As AI labs abandon Scale AI over Meta ties, Micro1 emerges as a high-growth competitor offering expert-sourced training data and new AI simulation environments.
Micro1 Secures $35M to Scale Expert-Led AI Data Labeling
Micro1, a fast-growing startup helping AI labs find and manage human contractors for data labeling and training, has raised a $35 million Series A round, pushing its valuation to $500 million.
The round was led by 01 Advisors, the venture firm co-founded by former Twitter executives Dick Costolo and Adam Bain, the latter of whom is also joining Micro1’s board. Joshua Browder, founder of DoNotPay, will also take a board seat.
This latest funding underscores Micro1’s role as a rising alternative to Scale AI, especially as AI labs distance themselves from Meta’s influence.
The Scale AI Fallout Creates Space for New Leaders
Micro1’s rise comes at a moment of industry realignment. After Meta invested $14 billion in Scale AI and brought its CEO on board, leading AI labs such as OpenAI and Google reportedly began cutting ties with the data provider due to concerns over data confidentiality and research leakage.
While Scale AI denies any impropriety, the perception of risk has opened the door for startups like Micro1, Mercor, and Surge to capture market share.

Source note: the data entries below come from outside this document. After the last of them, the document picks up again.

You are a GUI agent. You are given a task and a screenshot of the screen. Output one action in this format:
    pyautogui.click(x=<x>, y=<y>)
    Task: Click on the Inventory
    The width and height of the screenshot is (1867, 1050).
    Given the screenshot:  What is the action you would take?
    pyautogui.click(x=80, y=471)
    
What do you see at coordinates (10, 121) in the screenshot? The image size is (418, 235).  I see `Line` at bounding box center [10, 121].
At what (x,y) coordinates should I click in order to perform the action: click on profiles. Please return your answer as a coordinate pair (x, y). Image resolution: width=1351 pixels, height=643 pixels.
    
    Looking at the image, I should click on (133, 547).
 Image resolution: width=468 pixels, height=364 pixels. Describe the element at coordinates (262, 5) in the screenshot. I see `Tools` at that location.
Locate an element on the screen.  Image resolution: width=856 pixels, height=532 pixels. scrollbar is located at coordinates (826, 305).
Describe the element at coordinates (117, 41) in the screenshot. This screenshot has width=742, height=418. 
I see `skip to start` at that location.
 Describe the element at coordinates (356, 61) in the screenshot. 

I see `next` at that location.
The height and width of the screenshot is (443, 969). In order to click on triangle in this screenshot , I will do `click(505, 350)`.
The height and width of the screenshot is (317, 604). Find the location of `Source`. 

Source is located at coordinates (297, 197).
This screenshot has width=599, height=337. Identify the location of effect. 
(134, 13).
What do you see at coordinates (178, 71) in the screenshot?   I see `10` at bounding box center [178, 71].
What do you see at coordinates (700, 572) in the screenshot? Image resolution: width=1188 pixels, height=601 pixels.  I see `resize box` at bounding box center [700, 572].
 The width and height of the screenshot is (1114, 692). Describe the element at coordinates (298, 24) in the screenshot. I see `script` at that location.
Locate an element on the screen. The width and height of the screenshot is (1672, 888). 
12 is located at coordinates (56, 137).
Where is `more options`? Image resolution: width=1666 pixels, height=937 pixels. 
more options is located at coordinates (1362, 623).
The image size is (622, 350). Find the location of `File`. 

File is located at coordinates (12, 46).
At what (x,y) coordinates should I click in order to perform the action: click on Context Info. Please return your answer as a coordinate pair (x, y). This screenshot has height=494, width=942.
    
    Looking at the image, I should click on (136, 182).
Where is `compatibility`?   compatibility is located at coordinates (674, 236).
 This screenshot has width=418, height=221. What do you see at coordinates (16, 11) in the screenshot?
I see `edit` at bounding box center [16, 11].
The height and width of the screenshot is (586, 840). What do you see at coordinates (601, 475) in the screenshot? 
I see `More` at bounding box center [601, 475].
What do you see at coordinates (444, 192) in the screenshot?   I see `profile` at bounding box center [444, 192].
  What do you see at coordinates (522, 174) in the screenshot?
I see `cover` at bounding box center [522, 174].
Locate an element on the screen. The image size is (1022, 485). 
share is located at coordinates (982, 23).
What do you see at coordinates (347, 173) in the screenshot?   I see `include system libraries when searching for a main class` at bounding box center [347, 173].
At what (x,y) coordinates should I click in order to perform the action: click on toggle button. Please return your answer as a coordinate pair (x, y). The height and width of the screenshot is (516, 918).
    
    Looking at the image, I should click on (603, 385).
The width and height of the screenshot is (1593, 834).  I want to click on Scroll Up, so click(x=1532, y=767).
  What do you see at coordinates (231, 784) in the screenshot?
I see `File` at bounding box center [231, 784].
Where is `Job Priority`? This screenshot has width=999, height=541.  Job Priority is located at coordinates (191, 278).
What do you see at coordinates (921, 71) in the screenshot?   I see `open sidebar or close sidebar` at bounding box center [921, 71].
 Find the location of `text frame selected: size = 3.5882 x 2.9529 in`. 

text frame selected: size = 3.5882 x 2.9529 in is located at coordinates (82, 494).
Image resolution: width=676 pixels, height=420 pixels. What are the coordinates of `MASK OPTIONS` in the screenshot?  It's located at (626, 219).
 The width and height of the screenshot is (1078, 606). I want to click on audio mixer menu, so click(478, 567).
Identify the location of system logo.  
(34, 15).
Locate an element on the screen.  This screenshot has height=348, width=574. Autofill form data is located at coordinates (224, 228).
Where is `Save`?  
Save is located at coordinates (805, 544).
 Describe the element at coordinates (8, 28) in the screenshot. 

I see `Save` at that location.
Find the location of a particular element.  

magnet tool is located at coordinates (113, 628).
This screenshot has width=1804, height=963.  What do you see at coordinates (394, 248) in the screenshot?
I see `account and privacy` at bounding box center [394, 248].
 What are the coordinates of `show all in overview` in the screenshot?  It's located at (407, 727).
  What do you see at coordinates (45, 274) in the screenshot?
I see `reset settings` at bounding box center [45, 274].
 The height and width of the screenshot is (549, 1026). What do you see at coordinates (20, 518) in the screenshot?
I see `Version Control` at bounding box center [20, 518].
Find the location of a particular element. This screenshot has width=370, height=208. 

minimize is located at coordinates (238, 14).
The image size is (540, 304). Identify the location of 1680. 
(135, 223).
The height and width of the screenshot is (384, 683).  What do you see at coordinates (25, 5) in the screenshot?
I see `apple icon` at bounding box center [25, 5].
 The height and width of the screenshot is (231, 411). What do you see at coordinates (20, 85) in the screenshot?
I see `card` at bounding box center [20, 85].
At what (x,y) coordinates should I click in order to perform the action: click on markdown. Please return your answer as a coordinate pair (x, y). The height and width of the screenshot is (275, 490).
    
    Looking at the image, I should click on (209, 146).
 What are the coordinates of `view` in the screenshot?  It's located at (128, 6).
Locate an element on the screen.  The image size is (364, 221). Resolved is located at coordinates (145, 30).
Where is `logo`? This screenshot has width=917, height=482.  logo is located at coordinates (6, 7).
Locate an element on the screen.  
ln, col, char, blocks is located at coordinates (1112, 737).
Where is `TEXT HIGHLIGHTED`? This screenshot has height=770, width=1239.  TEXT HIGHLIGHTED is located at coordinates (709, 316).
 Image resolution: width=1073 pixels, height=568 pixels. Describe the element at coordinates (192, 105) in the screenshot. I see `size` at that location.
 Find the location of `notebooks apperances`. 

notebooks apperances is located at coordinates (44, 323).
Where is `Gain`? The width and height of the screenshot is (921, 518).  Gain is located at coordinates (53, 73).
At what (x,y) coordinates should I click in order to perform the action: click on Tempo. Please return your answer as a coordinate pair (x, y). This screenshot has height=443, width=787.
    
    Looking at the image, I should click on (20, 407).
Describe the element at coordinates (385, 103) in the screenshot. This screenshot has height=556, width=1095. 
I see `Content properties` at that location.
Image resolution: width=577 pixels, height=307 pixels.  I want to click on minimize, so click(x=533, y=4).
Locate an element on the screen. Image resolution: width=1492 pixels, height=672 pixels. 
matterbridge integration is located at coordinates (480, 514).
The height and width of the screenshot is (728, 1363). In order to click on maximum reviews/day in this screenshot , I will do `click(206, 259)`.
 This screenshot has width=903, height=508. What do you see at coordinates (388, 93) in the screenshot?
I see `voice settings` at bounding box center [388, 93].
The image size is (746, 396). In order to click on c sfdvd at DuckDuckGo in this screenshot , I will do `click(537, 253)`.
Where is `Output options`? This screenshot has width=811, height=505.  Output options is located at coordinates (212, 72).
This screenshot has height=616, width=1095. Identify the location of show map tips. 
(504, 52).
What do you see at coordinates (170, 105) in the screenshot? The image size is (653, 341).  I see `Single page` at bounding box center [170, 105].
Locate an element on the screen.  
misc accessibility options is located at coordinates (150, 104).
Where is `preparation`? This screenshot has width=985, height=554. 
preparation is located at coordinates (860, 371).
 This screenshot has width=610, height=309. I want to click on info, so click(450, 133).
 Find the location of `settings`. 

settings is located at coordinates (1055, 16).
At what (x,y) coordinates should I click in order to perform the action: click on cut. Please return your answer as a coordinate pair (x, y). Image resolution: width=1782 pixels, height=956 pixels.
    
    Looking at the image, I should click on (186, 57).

“Really the only way models are now learning is through net new human data,” said Adam Bain.
“Micro1 is at the core of providing that data to all frontier labs.”
Strong Growth and High-Quality Focus
Led by 24-year-old CEO Ali Ansari, Micro1 is already working with Microsoft and several Fortune 100 clients, and has scaled from $7M to $50M in annual recurring revenue (ARR) in less than a year.
Although smaller than competitors like:
- Mercor ($450M+ ARR)
- Surge ($1.2B ARR in 2024)
…Micro1 is growing fast, and carving out a niche by prioritizing high-skill, domain-specific labeling over the low-cost, high-volume approach Scale AI pioneered.
Ansari argues the data needs of AI labs have evolved. Today’s foundation models require:
- Expert-labeled data (from software engineers, doctors, writers)
- Quality over quantity
- Domain expertise for complex tasks
Zara: Micro1’s AI-Powered Recruiting Engine
To meet this demand, Micro1 built an AI recruiter named Zara, which interviews, vets, and matches experts with appropriate AI training projects.
Zara has already recruited thousands of qualified contractors, including:
- Professors from Stanford and Harvard
- Specialists in software, law, medicine, and more
The company plans to add hundreds more experts each week, helping labs fine-tune large models with better-aligned, more accurate data.
Next Frontier: AI Training in Virtual Environments
As the AI training market matures again, Micro1 is preparing for what’s next: interactive training environments. These virtual workspaces allow AI agents to learn by completing simulated tasks — essential for developing next-generation, agentic AI systems.
Ansari says Micro1 is actively building products for this emerging vertical, where training involves doing, not just seeing or reading.
This move aligns with a broader shift in AI development from static, text-based datasets to dynamic, task-driven learning environments.
A Fragmented Market with Room to Grow
One advantage for Micro1 and its peers? No single provider can satisfy the entire data appetite of frontier AI labs. Companies like OpenAI, Anthropic, and Google often work with multiple training data vendors, creating a non-zero-sum market — for now.
That gives Micro1 room to grow without needing to unseat incumbents entirely.
“The nature of the business is such that it’s difficult for any one company to handle all of one AI lab’s data needs,” said Ansari.
What’s Next for Micro1
With fresh funding and a surge in demand, Micro1 plans to:
- Expand its expert contractor pool
- Invest in virtual environment training tools
- Deepen relationships with top AI labs and enterprises
- Differentiate through data quality, speed, and trustworthiness
As frontier models grow in complexity and importance, Micro1’s position as a trusted, flexible, and expert-driven data provider may only become more valuable.